Soal keterlambatan gaji, Dodong mengakui bahwa hal itu terjadi dikarenakan ada alasan tertentu. “Soal telat pembayaran gaji, kami akui memang ada beberapa bulan telat membayar gaji, tetapi ada alasan yang krusial, tetapi sebelumnya kami tidak pernah telat, dan pada hari ini semuanya sudah dibayarkan,” tuturnya.
Adapun soal kesanggupan menggaji karyawan sesuai UMK Lebak, yang sudah disepakati saat penandatanganan kontrak dengan pihak RSUD Malingping. Dirinya mengelak, bahwa hal itu bukan kapasitasnya.
Saat dipertanyakan tentang siapa yang harus bertanggungjawab, Dudung pun hanya menjawab tidak tahu. “Itu bukan kapasitas kami, itu di luar kapasitas kami. Kami tidak tahu,” ungkapnya.
Lanjutnya, dalam memberikan gaji karyawan, pihaknya mengaku bahwa hal itu merupakan kewenagan internal perusahaan.
Dituturkan Dodong, keputusan yang pernah disetujui bersama apabila dikemudian hari terjadi kendala, maka perjanjian itu bisa diubah.
“Jadi setiap pernyataan atau sebuah peristiwa, dalam bentuk pernyataan apapun itu akan batal dengan sendirinya, apabila sebuah peristiwa itu terjadi berbeda substansi dengan Undang-undang yang ada di atasnya,” tuturnya.
“Artinya jika kita melakukan keputusan, kesepakatan yang di atasnya ada aturan yang lebih jelas dan bertentangan dengan aturan, maka akan batal secara sendiri,” sambungnya.
Sementara, dihubungi terpisah, menurut pengakuan salah satu karyawan yang menjadi korban pemecatan, Satire*, menyangkal atas semua apa yang disampaikan oleh Direktur PT. AHM.
Dikatakannya, bahwa keterlambatan bukan hanya terjadi beberapa bulan, akan tetapi terjadi di dua periode.
Soal pembatalan PKWT, dinilai hanya sebagai alasan.

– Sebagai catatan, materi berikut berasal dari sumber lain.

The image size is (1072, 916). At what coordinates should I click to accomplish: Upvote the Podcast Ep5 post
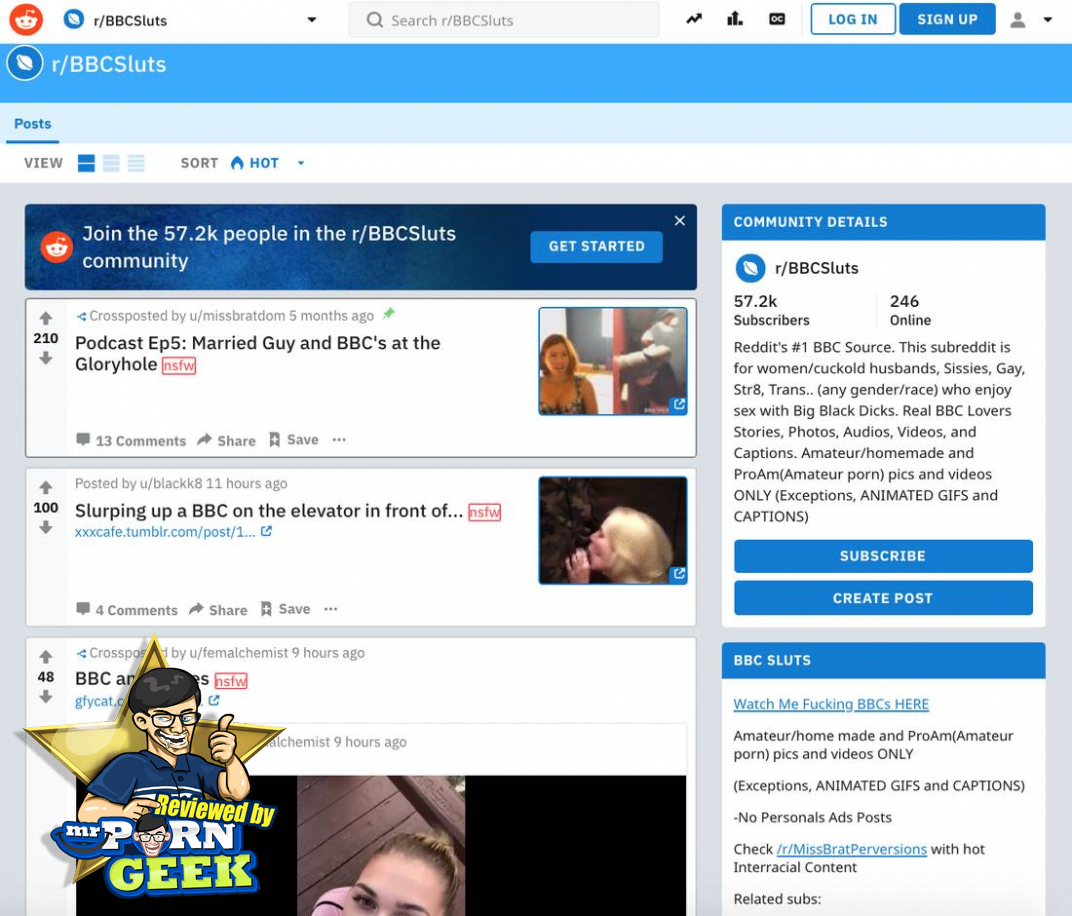[x=46, y=319]
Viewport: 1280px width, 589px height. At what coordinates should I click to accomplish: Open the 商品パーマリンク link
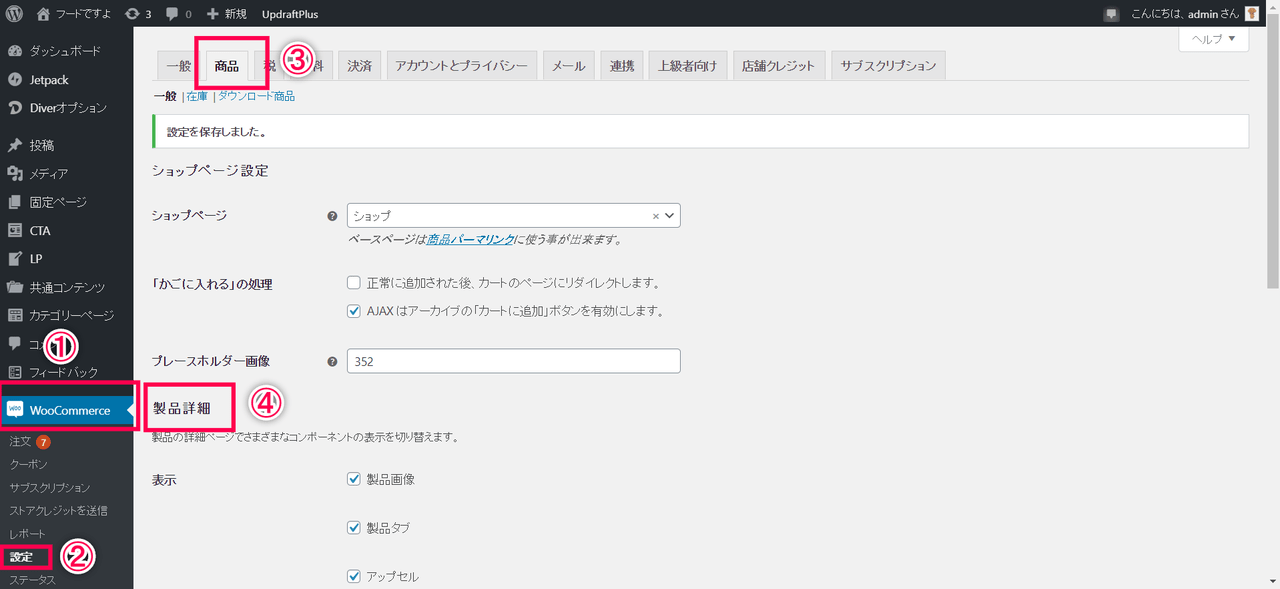[470, 240]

Dijelaskannya bahwa pemecatan tersebut dikemas dengan tes wawancara.
“Mohon untuk di garis bawahi, bahwa keterlambatan penggajihan itu bukan hal krusial, justru kalau kita baca secara seksama, penuturan PPK bahwa di akibatkan perusahaan enggan untuk membayar PPH dan PPn,” tegasnya.
Diketahui, dalam audiensi tersebut, terdapat 5 poin yang disampaikan BBP kepada PT AHM, diantaranya:
Pertama, mendesak pertanggungjawaban PT AHM yang telah melakukan rekrutmen karyawan di saat PPKM dengan tidak memperhatikan Prokes.
Kedua, menurut BBP rekrutmen yang dilakukan oleh PT AHM adalah bentuk rekrutmen yang tidak fair, mengingat seluruh karyawannya masih terikat kontrak hingga lima bulan ke depan.
Ketiga, pembayaran honorarium yang tidak tepat waktu dan dibawah UMK Lebak.
Keempat, mendesak PT AHM yang sudah melakukan pemutusan kontrak kerja sepihak untuk menyelesaikan segala bentuk kewajibannya terhadap seluruh karyawan CS.
Kelima, akan melaporkan PT AHM kepada Pihak Disnaker Kabupaten maupun provinsi terkait sejumlah kecurangannya, diantaranya pelanggaran Undang-Undang Ketenagakerjaan Pasal 54 Ayat 3, dimana PT AHM tidak memberikan salinan Perjanjian Kerja Waktu Tertentu (PKWT) kepada karyawan.